- **Required work**:
State how many of the lines below contain the word "icon". Reply with the number alone.

- **Data**:
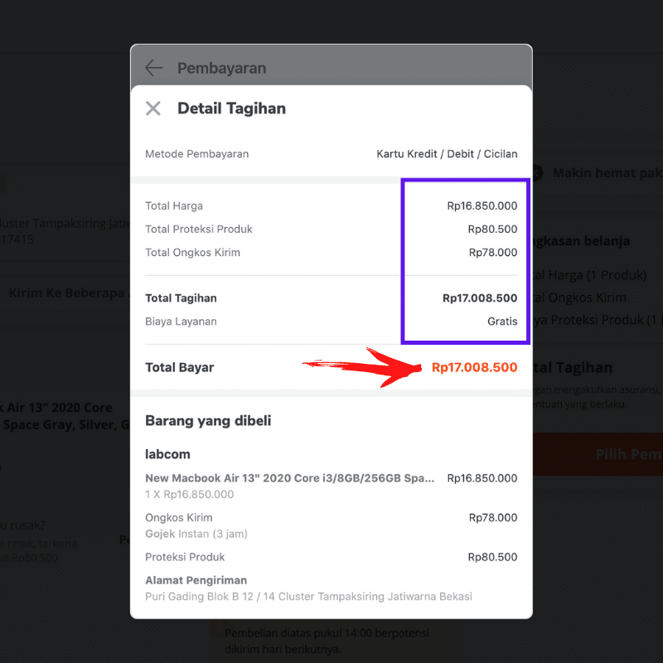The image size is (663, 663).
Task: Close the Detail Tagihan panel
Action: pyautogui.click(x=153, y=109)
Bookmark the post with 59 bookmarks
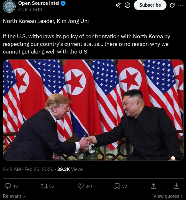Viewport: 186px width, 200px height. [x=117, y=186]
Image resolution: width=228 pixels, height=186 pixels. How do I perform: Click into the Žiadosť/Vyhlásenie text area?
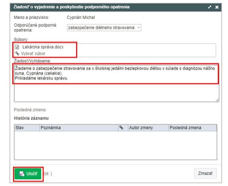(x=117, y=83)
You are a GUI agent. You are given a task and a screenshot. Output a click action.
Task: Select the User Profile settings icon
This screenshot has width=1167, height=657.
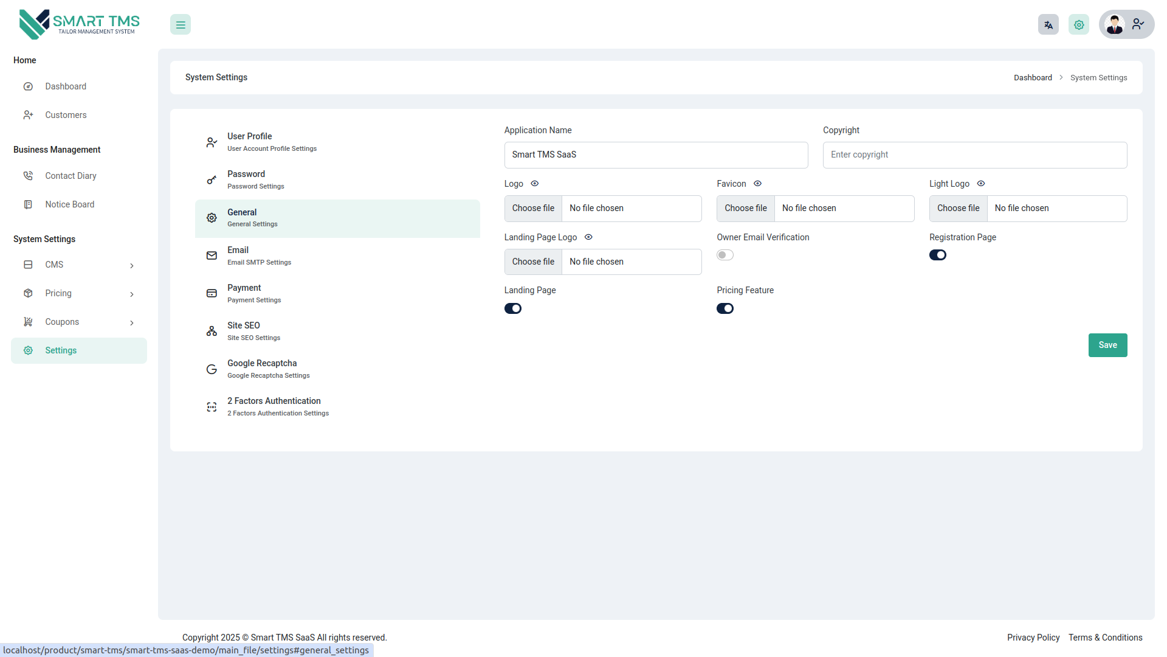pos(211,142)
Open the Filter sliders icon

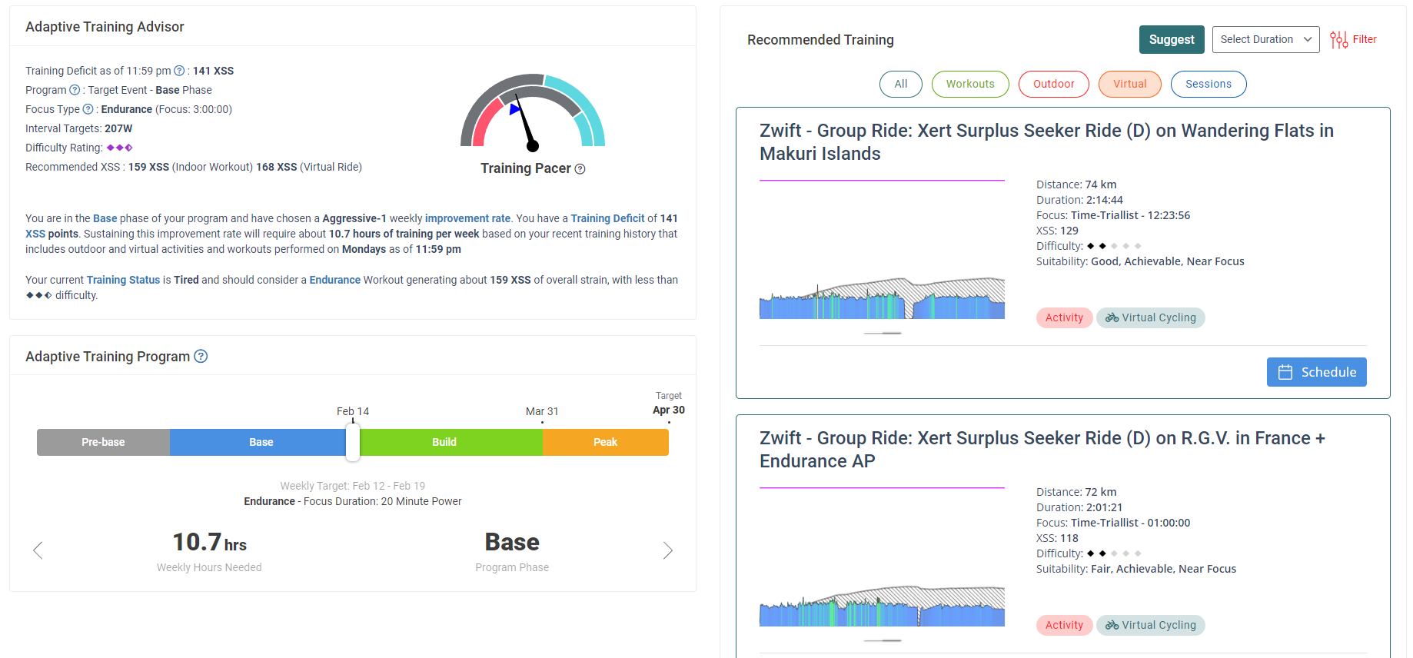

- **Output for this exercise**:
2